Beginning with the line that contains "Where should I click to: Pick" and ending with the last line of the records, write out each line exactly and omit the pictures.
--- Given records Enclosed Below ---
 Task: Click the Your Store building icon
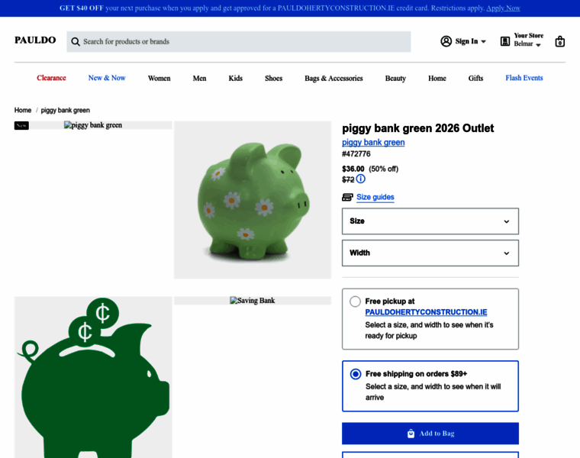[x=505, y=41]
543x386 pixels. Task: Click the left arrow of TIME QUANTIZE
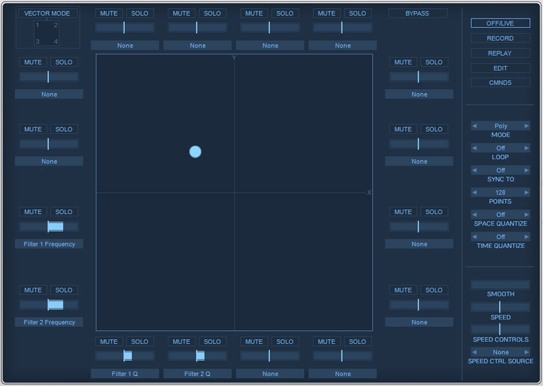(x=474, y=237)
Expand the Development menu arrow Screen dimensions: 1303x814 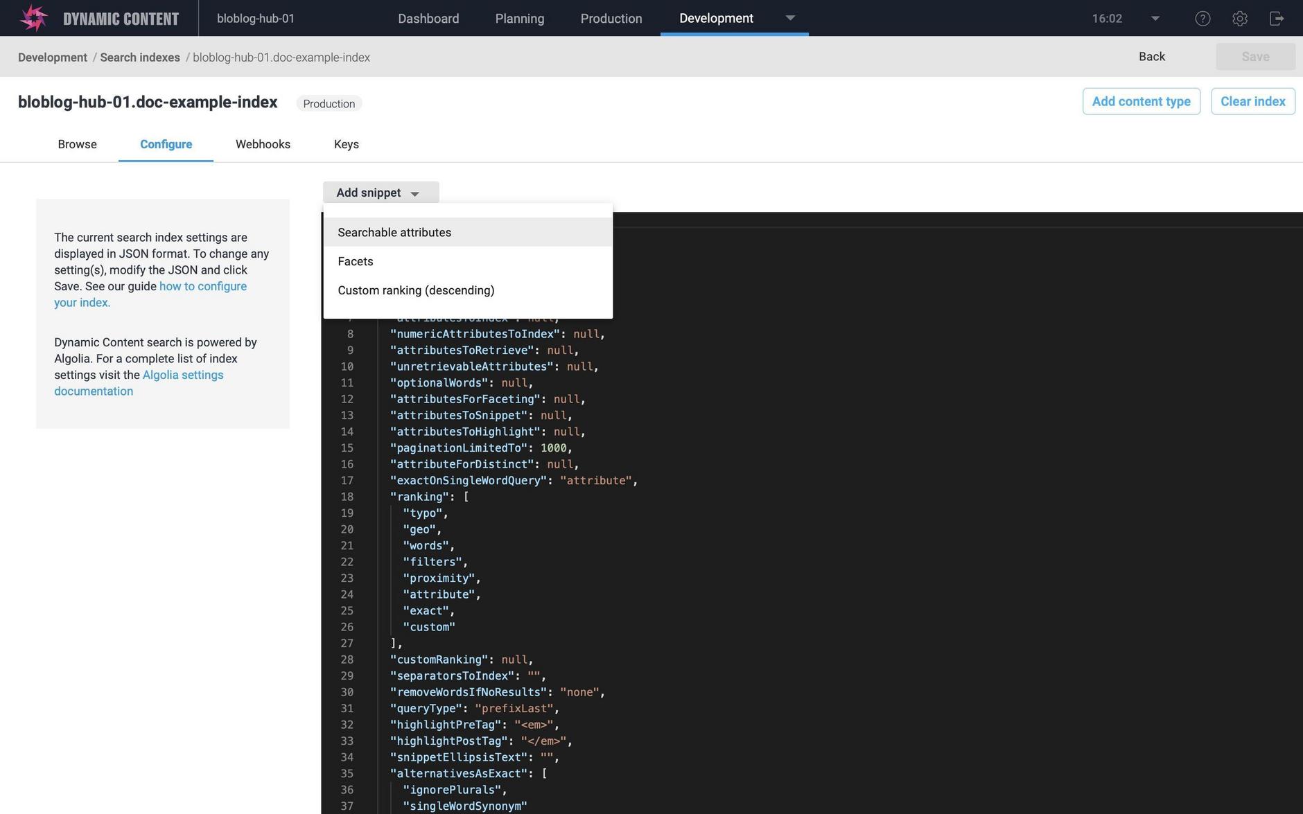click(790, 18)
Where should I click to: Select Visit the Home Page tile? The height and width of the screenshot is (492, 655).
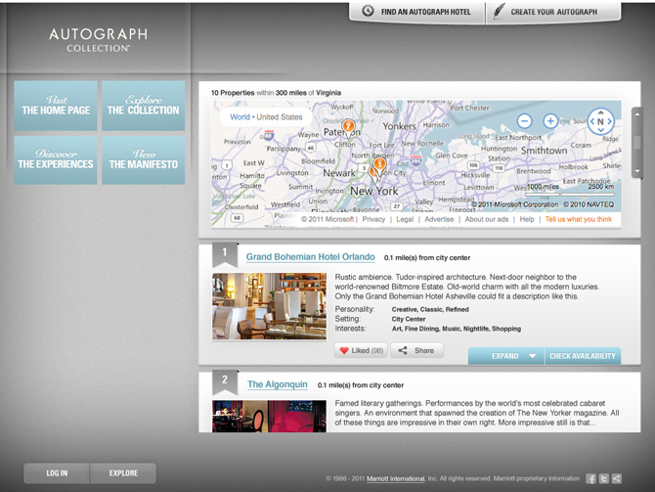point(56,106)
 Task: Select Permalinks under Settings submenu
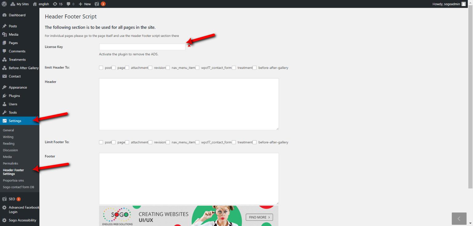point(10,163)
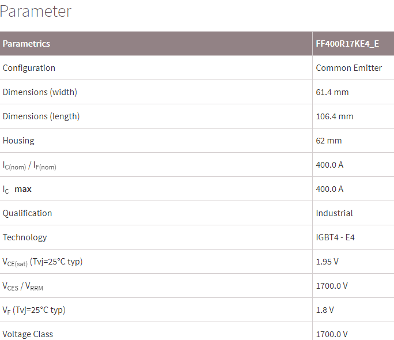Click the Parametrics column header
The height and width of the screenshot is (340, 394).
(x=26, y=44)
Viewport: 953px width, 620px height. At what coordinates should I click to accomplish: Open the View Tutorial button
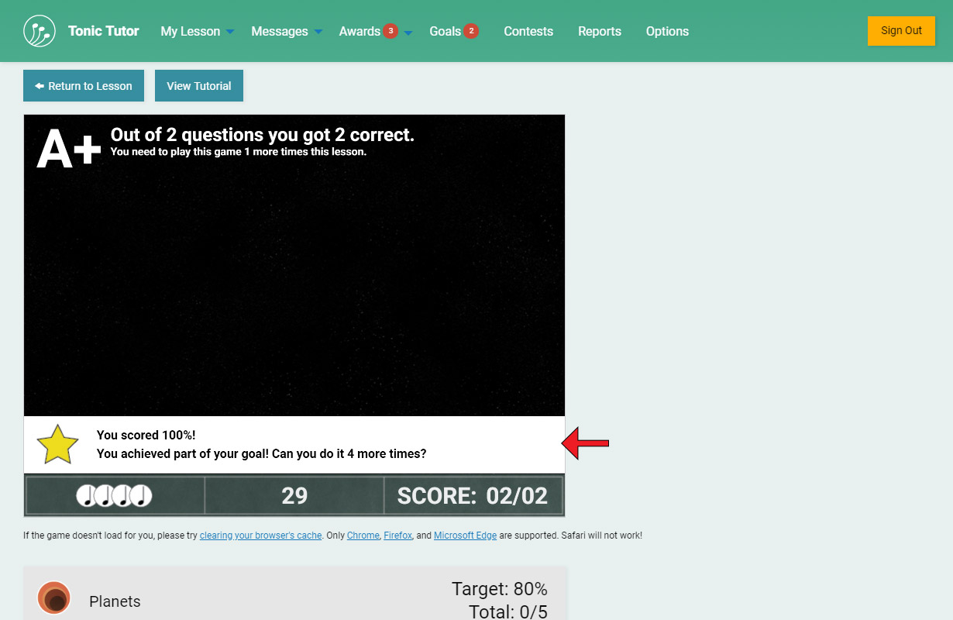point(199,86)
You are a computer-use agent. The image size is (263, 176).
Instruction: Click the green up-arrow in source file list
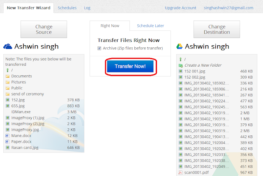(x=7, y=70)
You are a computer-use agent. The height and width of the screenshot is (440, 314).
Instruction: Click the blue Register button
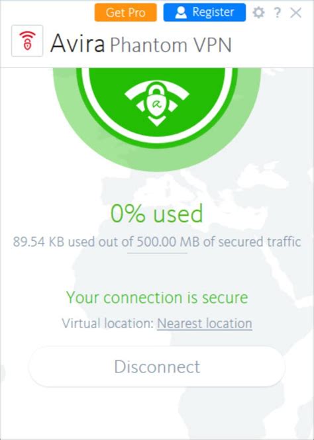205,13
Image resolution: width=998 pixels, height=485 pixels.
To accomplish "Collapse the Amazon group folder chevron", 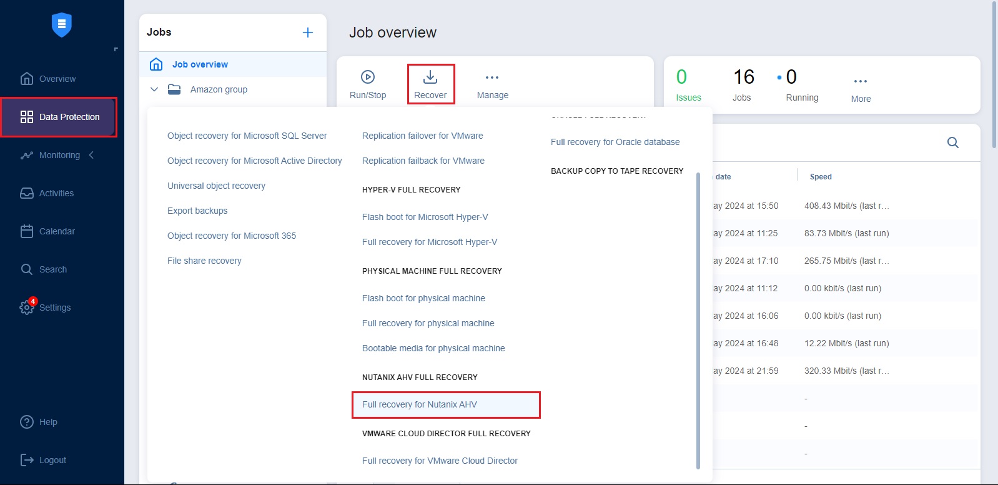I will pyautogui.click(x=154, y=89).
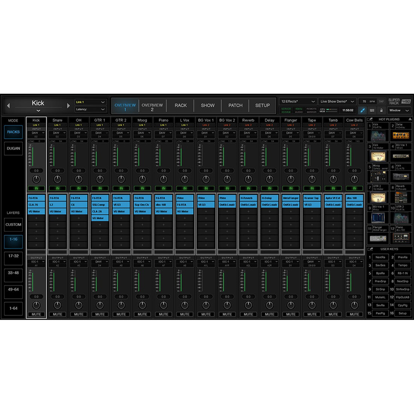Click the blue link icon in top toolbar
The width and height of the screenshot is (414, 414).
(x=363, y=110)
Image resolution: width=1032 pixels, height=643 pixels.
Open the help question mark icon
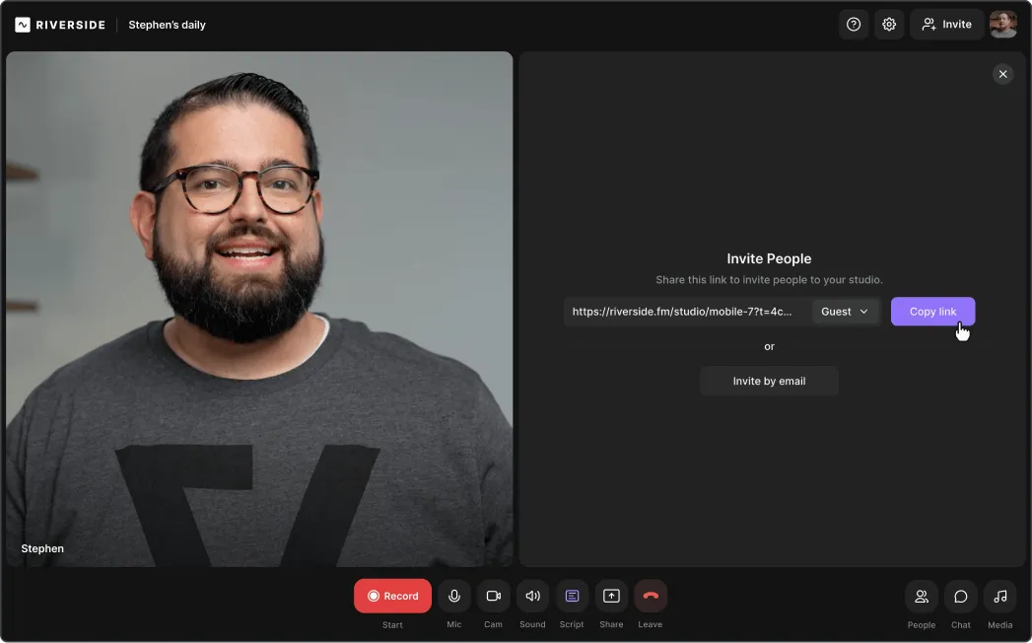854,24
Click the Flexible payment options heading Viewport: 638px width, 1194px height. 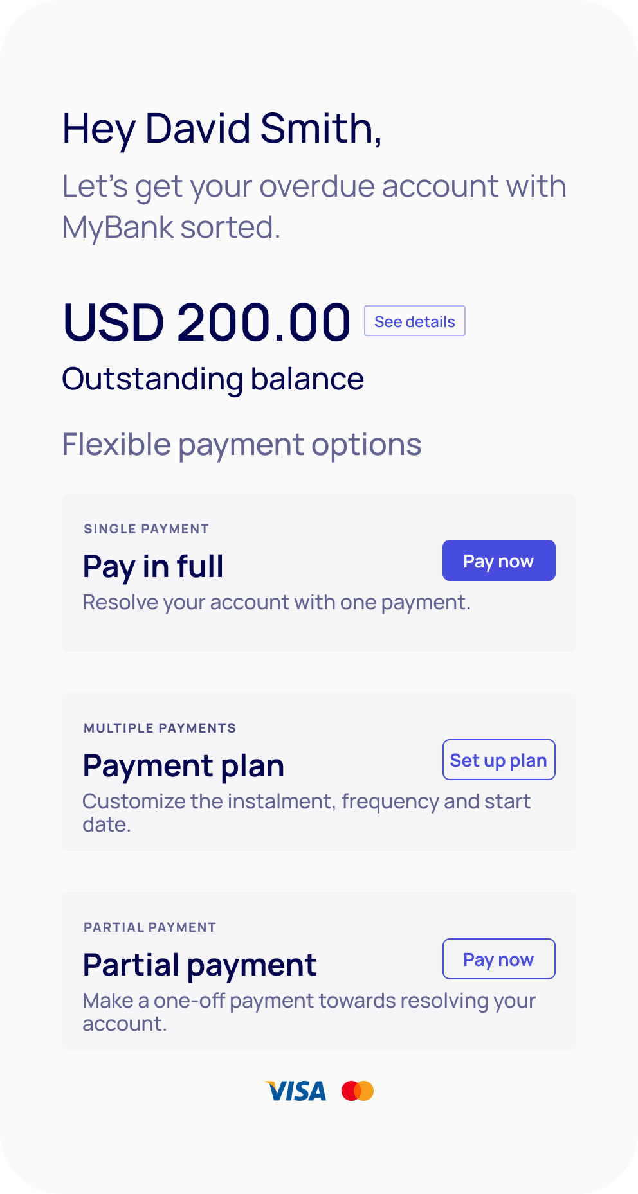point(241,443)
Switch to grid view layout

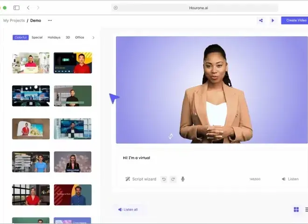pyautogui.click(x=296, y=210)
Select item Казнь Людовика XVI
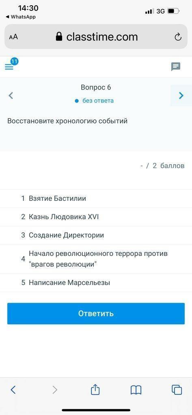 point(96,217)
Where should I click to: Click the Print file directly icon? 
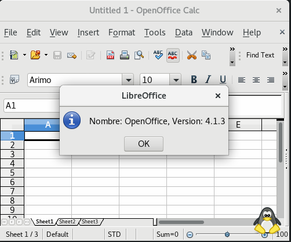(x=125, y=55)
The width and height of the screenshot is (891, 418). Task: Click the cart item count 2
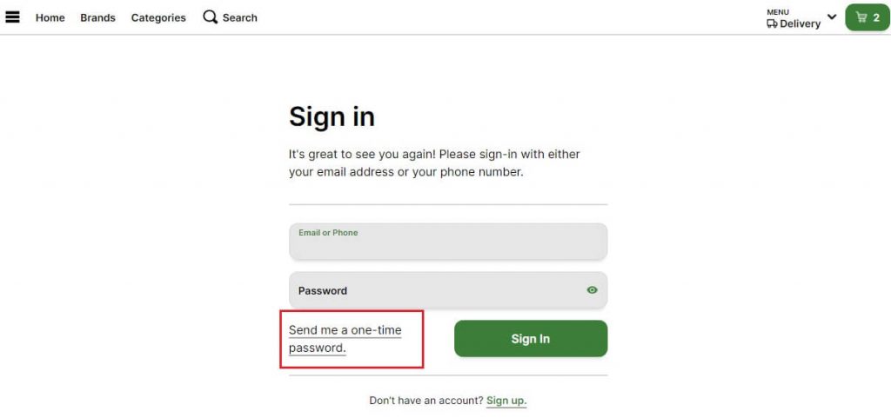876,17
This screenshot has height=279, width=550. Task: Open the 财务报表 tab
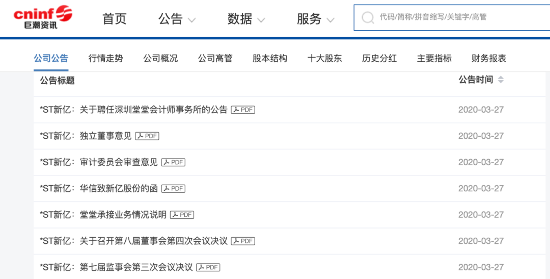(488, 58)
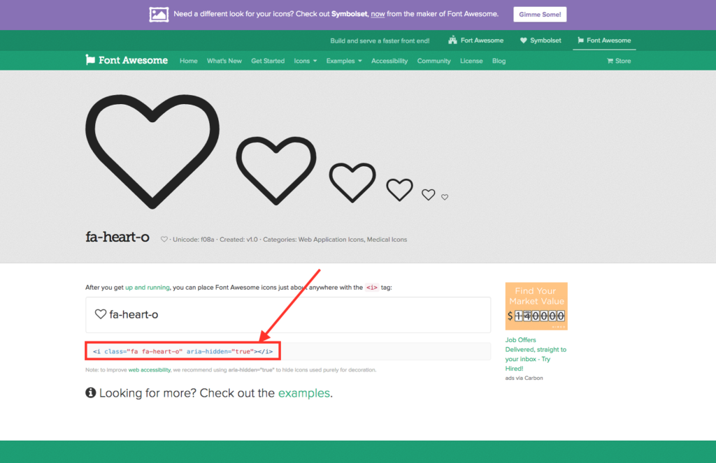This screenshot has width=716, height=463.
Task: Click the Symbolset heart icon in top bar
Action: tap(524, 40)
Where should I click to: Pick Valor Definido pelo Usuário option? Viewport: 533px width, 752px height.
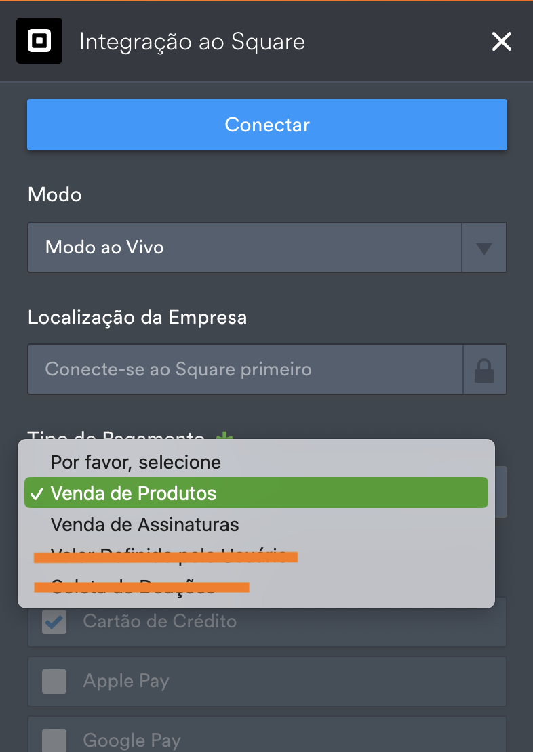pyautogui.click(x=168, y=556)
--- End of Enclosed Given records ---
**Exercise answer:**
Where should I click to: Pick Valor Definido pelo Usuário option? Viewport: 533px width, 752px height.
pyautogui.click(x=168, y=556)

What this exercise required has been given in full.